Data Clustering

Learning Objectives

After this unit, students should be able to

explain the metrics of good clustering.
compare and contrast various kinds of clustering.
describe the \(K\)-means clustering with its assumption and limitations.
describe techniques to find value of \(K\) in the \(K\)-means clustering algorithm.
describe hierarchical clustering techniques.
explain the role of various linkages.

clustering

Cluster is a group datapoints that exhibit similar characteristics. Data clustering is an unsupervised learning technique that partitions a dataset into distinct clusters. The goal of clustering is to ensure that data points within the same cluster are more similar to each other than to those in other clusters. Unlike supervised classification, clustering does not require a labeled data. Instead, it aims to identify latent patterns and structures within the data, which can subsequently be used to label datapoints.
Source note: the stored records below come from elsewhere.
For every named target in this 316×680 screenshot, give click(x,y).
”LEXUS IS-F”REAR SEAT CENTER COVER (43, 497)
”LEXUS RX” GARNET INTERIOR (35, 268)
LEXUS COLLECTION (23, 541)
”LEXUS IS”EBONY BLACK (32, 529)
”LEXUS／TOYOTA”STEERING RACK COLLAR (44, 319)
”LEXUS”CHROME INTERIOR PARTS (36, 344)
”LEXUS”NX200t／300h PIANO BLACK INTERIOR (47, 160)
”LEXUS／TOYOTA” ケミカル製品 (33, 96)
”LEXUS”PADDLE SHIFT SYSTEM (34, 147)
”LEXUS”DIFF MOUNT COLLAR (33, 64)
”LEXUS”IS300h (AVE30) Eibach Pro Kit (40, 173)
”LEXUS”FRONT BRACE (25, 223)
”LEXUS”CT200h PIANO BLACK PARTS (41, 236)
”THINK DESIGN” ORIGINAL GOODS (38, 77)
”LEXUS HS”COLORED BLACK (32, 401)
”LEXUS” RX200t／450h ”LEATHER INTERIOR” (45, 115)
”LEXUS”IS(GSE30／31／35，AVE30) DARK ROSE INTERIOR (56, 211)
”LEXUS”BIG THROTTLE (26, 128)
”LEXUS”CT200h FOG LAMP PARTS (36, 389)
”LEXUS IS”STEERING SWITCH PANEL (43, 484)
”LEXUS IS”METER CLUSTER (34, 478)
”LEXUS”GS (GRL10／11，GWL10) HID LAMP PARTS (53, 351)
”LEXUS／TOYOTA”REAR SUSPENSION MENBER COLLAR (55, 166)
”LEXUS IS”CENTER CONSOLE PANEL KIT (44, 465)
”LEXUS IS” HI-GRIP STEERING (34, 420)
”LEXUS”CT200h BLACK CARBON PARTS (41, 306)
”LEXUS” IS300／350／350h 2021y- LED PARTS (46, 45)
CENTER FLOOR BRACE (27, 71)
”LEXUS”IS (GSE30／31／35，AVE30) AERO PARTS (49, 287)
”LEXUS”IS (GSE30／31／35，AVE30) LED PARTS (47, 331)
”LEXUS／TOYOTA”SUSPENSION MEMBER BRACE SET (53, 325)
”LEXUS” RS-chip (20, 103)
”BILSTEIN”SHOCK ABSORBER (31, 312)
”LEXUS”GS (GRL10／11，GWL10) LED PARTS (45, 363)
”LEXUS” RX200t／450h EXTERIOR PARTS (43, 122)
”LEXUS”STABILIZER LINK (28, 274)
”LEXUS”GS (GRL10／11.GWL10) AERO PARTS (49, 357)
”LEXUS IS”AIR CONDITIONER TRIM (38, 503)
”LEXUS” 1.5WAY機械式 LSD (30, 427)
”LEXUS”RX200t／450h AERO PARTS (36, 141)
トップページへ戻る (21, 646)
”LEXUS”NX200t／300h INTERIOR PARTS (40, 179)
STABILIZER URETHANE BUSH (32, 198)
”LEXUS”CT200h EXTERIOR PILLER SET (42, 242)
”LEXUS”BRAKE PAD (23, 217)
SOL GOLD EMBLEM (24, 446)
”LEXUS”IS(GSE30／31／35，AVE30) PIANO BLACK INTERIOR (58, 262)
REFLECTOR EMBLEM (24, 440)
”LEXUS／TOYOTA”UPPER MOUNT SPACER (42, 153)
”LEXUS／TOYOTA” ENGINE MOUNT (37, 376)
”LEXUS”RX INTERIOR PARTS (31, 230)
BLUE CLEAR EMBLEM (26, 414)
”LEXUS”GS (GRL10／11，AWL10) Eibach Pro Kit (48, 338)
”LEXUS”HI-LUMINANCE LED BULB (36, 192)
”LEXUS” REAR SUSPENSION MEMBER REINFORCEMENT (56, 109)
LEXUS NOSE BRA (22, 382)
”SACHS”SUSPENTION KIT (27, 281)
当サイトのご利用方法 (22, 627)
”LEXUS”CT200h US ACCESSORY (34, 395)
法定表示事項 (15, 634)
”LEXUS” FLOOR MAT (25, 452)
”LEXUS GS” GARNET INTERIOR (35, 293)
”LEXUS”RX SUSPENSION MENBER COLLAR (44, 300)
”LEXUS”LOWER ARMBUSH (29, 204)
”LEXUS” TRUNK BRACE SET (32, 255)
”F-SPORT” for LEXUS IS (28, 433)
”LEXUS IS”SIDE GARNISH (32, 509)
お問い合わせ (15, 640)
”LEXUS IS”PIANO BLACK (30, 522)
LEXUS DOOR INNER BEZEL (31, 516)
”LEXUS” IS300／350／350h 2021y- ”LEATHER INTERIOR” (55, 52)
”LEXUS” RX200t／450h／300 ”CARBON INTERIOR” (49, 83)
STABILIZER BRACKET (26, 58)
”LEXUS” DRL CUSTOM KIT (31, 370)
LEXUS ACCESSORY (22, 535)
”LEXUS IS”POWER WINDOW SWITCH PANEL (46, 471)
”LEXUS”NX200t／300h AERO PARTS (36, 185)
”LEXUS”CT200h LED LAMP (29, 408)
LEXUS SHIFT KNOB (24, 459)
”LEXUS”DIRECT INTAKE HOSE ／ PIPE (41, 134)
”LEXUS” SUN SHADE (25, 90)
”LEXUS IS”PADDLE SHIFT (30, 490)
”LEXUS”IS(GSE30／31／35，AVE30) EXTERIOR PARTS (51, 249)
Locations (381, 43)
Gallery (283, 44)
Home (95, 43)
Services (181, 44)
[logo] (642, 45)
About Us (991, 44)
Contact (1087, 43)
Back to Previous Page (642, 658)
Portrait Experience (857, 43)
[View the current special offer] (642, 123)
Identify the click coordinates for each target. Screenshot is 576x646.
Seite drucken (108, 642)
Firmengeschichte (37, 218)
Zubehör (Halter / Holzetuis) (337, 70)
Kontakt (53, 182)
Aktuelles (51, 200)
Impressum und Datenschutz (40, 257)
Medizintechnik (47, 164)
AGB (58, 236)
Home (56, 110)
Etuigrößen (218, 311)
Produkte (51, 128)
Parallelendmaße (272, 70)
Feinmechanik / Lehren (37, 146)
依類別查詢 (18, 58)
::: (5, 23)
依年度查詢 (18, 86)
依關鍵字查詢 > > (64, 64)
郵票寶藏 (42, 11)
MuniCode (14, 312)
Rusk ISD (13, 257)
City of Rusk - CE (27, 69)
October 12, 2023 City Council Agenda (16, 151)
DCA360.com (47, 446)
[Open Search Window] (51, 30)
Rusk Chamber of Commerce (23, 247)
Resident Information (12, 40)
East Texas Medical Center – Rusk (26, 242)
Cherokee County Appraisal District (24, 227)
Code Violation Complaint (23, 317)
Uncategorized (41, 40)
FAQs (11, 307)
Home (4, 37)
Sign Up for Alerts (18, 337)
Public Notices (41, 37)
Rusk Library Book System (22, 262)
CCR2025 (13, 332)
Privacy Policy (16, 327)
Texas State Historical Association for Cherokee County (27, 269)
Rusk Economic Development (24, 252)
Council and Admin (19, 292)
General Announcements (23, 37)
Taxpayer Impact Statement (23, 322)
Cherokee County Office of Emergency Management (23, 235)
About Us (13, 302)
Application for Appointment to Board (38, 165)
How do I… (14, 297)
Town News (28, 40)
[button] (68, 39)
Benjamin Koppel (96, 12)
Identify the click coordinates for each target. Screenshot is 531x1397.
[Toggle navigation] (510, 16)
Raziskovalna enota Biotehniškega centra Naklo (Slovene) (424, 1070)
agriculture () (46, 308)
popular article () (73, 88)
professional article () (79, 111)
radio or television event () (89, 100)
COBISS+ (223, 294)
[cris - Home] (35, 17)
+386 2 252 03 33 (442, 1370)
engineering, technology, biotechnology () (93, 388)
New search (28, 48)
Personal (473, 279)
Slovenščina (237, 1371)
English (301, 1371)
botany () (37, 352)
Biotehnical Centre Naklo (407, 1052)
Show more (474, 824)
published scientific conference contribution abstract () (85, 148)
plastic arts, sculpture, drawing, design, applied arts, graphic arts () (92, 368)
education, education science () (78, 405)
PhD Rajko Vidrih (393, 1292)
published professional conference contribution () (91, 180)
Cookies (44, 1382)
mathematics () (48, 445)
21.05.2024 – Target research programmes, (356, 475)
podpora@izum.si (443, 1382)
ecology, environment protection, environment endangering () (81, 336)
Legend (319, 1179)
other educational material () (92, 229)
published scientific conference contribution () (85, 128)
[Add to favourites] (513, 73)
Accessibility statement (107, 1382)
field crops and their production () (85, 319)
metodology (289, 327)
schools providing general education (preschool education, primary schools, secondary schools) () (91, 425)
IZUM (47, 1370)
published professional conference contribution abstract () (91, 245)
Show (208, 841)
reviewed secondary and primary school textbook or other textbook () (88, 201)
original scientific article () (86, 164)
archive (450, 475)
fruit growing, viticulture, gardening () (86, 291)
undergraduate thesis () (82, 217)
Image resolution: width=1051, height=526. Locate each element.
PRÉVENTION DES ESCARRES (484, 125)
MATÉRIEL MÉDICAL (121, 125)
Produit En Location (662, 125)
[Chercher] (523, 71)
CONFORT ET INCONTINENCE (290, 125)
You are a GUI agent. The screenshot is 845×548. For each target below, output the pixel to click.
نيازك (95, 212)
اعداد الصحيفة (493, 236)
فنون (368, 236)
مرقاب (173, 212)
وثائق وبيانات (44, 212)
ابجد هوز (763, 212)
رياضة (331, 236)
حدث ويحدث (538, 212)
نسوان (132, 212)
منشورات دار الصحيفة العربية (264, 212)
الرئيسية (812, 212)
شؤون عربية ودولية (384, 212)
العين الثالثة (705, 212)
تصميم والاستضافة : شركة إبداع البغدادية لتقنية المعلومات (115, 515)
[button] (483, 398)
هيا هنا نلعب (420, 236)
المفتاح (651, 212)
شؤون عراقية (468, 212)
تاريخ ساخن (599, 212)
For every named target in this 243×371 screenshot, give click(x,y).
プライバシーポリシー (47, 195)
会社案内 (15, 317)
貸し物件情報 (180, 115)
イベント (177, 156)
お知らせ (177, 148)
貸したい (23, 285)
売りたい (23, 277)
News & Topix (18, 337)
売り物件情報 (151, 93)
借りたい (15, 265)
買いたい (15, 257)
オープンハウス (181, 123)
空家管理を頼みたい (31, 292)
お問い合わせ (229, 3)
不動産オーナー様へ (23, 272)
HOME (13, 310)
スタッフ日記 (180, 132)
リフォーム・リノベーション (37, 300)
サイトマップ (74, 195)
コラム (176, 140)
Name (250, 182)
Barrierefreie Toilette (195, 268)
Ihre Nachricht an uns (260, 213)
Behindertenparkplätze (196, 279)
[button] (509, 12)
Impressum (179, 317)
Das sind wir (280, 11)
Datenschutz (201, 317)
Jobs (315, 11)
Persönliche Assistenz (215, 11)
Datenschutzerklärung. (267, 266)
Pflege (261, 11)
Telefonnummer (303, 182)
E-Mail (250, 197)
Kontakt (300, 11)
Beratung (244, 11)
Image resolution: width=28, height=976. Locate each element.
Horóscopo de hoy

As a result, clustering is often employed as a foundational step in exploratory data analysis.

Data clustering has a wide range of applications across various fields. Some of them are listed below.

In marketing and retail, data clustering is used for customer segmentation, which groups customers based on their purchasing patterns, demographics, etc. This helps companies in designing campaigns for targeted marketing.
In image and video analysis, data clustering is used as part of image segmentation and object detection.
In social network analysis, data clustering helps identify communities of individuals who are closely connected to each other.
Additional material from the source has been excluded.